NB: As for thematic auctions, you know they can be pretty tricky. We can look at past brand-led auctions to see that they can have some short-term benefits, but it’s very easy as a brand to be accused of manipulating the marketplace.

I’ve survived long enough in the industry because I have a very clear moral compass. I have no interest in playing games in the market. When I bid on a watch for the museum, I will tell collectors. People knew I was biding on the James Garner Carrera for the museum.

If I see something in fantastic condition, I will support it to what I consider a fair market value, but if it goes beyond that to great home, I’m extremely happy since it’s a win for me in either situation.

The all-black Monaco at Phillips in May was a good example. I feel that a watch like that is worth 70,000-80,000 francs. I have a number of examples, but yes, I would like another one, because the provenance was solid and the condition was great. But it went to 113,000 francs and went to someone who I know will treasure the watch – that’s fantastic result for everyone.

Above: The Heuer Monaco “Dark Lord” that sold at Phillips in 2017 for CHF52,500, while a similar example sold for more than double at Phillips’ May 2022 sale

SJX: So you have worked at auction houses, watch magazines, now you work at a brand. How does that varied career help your role in TAG Heuer?

NB: I think I’ve had a virtually unrepeatable career path at this point. It’s no secret I never graduated from university and I have no academic qualifications, but there are no academic qualifications for this job – it’s just passion. You see my connections to watchmaking with what I’ve done at Blackbird and Christie’s.

But it was actually probably my time at the Genius Bar at Apple or working with VistaJet doing business development in West Africa where I learnt about interacting with the client. It also helps that I have a direct understanding of collectors, being a collector myself and having advised collectors. That gives me a good understanding of what people want to see from a brand.

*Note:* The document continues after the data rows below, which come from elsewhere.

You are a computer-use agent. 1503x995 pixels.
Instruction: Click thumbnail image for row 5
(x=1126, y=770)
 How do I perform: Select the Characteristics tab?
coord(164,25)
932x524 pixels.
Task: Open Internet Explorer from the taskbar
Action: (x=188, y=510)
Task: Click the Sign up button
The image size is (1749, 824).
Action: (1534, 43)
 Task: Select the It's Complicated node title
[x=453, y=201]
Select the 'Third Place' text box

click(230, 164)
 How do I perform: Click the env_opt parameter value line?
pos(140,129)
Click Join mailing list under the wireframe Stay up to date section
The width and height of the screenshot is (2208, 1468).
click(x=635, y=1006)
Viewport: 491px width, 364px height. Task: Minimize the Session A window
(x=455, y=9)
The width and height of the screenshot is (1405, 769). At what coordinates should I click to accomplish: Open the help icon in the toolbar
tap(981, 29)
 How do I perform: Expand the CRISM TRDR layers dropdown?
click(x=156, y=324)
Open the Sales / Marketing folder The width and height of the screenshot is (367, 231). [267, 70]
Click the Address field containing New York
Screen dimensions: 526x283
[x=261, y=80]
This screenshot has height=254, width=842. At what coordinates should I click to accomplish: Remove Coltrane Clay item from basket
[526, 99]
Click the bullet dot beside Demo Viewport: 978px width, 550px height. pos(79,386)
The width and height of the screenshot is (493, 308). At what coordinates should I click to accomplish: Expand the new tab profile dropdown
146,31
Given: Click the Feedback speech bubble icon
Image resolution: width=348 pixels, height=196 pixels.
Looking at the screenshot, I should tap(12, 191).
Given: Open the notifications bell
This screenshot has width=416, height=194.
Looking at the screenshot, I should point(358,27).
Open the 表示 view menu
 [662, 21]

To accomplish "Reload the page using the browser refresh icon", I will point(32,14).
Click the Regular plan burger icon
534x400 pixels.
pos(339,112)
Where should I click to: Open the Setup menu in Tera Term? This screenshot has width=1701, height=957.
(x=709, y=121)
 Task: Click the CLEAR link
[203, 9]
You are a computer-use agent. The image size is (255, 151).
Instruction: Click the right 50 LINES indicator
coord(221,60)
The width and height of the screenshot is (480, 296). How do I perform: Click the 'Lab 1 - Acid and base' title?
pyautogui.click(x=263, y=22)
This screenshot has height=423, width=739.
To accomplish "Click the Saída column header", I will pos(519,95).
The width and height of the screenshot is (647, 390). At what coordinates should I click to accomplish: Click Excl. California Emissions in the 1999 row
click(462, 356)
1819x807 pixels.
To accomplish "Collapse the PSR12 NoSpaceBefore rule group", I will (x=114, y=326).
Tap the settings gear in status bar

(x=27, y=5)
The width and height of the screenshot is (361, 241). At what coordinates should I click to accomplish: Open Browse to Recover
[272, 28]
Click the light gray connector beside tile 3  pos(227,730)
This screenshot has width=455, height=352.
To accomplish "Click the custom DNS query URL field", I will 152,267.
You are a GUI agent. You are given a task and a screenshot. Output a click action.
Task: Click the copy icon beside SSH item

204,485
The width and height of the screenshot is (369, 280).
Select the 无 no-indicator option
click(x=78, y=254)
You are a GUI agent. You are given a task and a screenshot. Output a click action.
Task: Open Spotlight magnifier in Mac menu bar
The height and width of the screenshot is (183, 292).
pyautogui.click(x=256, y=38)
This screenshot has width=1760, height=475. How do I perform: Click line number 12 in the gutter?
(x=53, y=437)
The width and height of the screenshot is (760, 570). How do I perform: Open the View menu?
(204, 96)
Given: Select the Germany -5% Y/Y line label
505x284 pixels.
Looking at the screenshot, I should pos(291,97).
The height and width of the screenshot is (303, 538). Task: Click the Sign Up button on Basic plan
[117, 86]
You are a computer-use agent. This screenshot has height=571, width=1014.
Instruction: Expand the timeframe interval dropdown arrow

SJX: Your time at an auction house was also when vintage Heuer reached its zenith in 2017 when you had Heuer Parade and a record price of…

NB: The Autavia 2446 for almost 140,000 francs.

SJX: Most agree that was the peak of the market. Where do you think the market is going? 

NB: I 100% agree that we had a huge spike in values in 2017 in and around the thematic auction. We know that results have trailed off since. But when truly exceptional watches come to market, they still make very comparable prices.

Phillips in December 2021 offered a first-execution Autavia 2446 – exactly the same model that performed so well at Heuer Parade – and it achieved a greater result. I was bidding on the watch and I got absolutely blown out of water. They also had very nice Seafarer that performed spectacularly well, then we had second-execution Autavia in June in New York, both did great. When truly important watches in spectacular condition come along, prices are still fantastic.

The Heuer Autavia ref. 2446M “Big Sub” that sold for CHF137,500 at Heuer Parade in November 2017

SJX: So the market has become more discerning?

NB: We can see that not specifically in the vintage world but across the wider market. You know as well as anyone contemporary watchmaking is so easy to buy and sell. You can see if it’s got box and papers or if it’s unpolished. Even a not-particularly-experienced junior specialist at an auction house can take in a Nautilus 5711 with an estimate of 20,000-30,000 and sell it for 150,000. There’s no expertise required to do that.

All the new money that came in to the market during the recovery from COVID and the rise of the crypto – that has obviously cooled off and had an impact on the contemporary watch market. It’s slowed down and a great test of the market will be the auctions in a few week’s time in Geneva and New York.

I really hope that means we are going gonna lose the “hype” watch buyers. I think those buyers who stick around are different, particularly the younger guys, particularly those from Asia. They have a great understanding of the anthropological aspect of watch collecting – the human component. Who wore these watches? Who made them originally? Who were the leaders in the industry? When you look at those elements of collecting, plus the quest for quality and rarity, vintage Heuer is unbelievably well positioned.